In der heutigen Form habe der Apgar keinen großen Wert mehr, meint Prof. Mario Rüdiger vom Uni-Klinikum Carl Gustav Carus in Dresden: "Wir haben in der Vergangenheit versäumt, den Test an die modernen Bedingungen anzupassen." Rüdiger hat deshalb gemeinsam mit seinen Kollegen ein neues Wertesystem entwickelt, das vor allem auf die steigende Zahl von Frühgeborenen Rücksicht nimmt - denn gerade die fallen beim alten Apgar-Test durchs Raster.
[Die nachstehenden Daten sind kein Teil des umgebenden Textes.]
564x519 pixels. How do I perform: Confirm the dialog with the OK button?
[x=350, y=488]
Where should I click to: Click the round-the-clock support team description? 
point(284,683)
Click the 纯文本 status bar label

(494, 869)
Der Neugeborenenmediziner plädiert dafür, die alte Zehn-Punkte-Skala um eine zweite, sieben Punkte umfassende Skala zu erweitern. Sie deckt die medizinischen Hilfen (zum Beispiel Sauerstoffgabe oder Herzdruckmassage) ab, die ein Baby gleich nach der Geburt bekommt. Die klassischen Apgar-Werte sollen dann den Zustand während dieser Interventionen beschreiben. Prof. Rüdiger: "So kann auch ein extremes Frühchen, das reanimiert wird, die volle Punktzahl erhalten." Insgesamt könne man den Zustand eines Babys sehr viel differenzierter beschreiben, außerdem würden die Apgar-Werte verschiedener Kinder wieder vergleichbar.
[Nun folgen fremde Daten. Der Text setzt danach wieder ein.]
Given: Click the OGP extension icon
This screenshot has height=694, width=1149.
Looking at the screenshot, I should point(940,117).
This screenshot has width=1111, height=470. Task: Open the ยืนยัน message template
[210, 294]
In Portugal und Polen arbeiten die Geburtskliniken bereits nach dem in Dresden entwickelten System. In Deutschland hat es der neue Apgar-Test schwer, viele Kinikchefs wollen lieber beim alten bleiben. Mario Rüdiger konnte jetzt immerhin einen Debatten-Beitrag im renommierten Medizin-Journal "Lancet" veröffentlichen. Er ist zuversichtlich, dass sich seine Idee durchsetzen wird.